そして、背後のざわめきが益々強くなると、とうとう声が上がってしまったんだ。
「居たぞ! 勇者様だ!」
「本当だ! 勇者様がまだみえたぞ!」
完全に、目の前が真っ暗になった。
焦点も定まらないまま、恐る恐る振り返る。すると、そこには見えたんだ。人混みの中から姿を現した白銀に輝く勇者の鎧が。柄に紋章の彫られた勇者の剣が。月の明かりを反射して微かに透ける短く刈り揃えられたプラチナブロンドの髪が。
『だ、ダメだシュテフ… 来ちゃだめだ!』
そう叫ぼうと思った。でも、硬直した身体からその音がこぼれる事は無かった。
「な、何があったんです、いったい!?」
まるで鳩が豆鉄砲でもくらったかのような顔をして、人混みの中を歩いて来るシュテフと、ハイディ、そしてヨーゼフ。
『来ないで!』
『お願いだからこっちに来ないで!』
私は訴えた。声にならない分、必死に瞳で訴えた。でも、次の瞬間にはそんな私の両脇を、シュテフに向かって駆け出して行く町長と組合長の姿が見えたんだ。そして二人はそのまま若き勇者にすがりついた。
「勇者様!」
「勇者様!」
「どうか、お助け下さい!」
「どうか、お願いいたします!」
「この街の隣駅で何かが起きております!」
「おかげで食糧も届きませぬ!」
それは、妙に芝居がかった口調だった。そして二人は続けたんだ。その言葉の続きを。
「どうか、お願い致します勇者様!」
「隣駅の様子を見に行ってはくれませぬでしょうか!?」
そして、すがり付き、シュテフの顔を懇願する眼差しで見上げる二人がそう言い終えた時、私は目を疑った。なぜなら、その頭の上にいつの間にか、光り輝くフキダシのような小窓が浮かんでいたのだから。知っていた。
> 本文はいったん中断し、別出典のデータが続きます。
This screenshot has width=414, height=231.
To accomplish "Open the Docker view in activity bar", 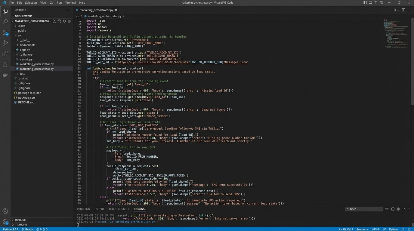I will 5,75.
私はそれを良く知っていた。冒険者時代、何度も、何度も見た事のある物だった。そう、それは本文の下に青く『Ja』、赤く『Nein』というボタンのある…
――クエスト受注のウインドゥだったんだ。
そして、その題名を見て、私は気を失いそうになった。
そこにはこう書かれていたんだ。
【最上級クエスト:魔物に占拠された隣駅を開放せよ!】
…と。
すでに至る所から彼を讃える声が湧き上がっていた。
村の存亡を託す悲痛な声が上がっていた。
『だめだ…押しちゃだめだ、シュテフ!』
『お願いだから押さないで!』
動けないまま、私は何度も首を横に振った。泣きながら訴えた。でも、事態を理解したシュテフは私を見ると力なく、申し訳無さそうにほほ笑んだ。唇が小さく動いていた。決して音にはならない声だったけれど、何故だか私には鮮明に聞こえたんだ、その声が。
『ごめんね、マーシャ姉…
僕もやっぱり勇者だから…』
そう呟いていたのを。そしてそのまま彼は、力なく青いボタンに触れた。周りから割れんばかりの大歓声が聞こえていた。
【クエスト受領!】
という文字が、まるでネオンのように彼の頭の上で輝いていた。
※1:【ラングホフ】
このシャッフルワールドの世界ではオッチョコチョイや、命知らずの行動を取って失敗する人間の例えとなっています。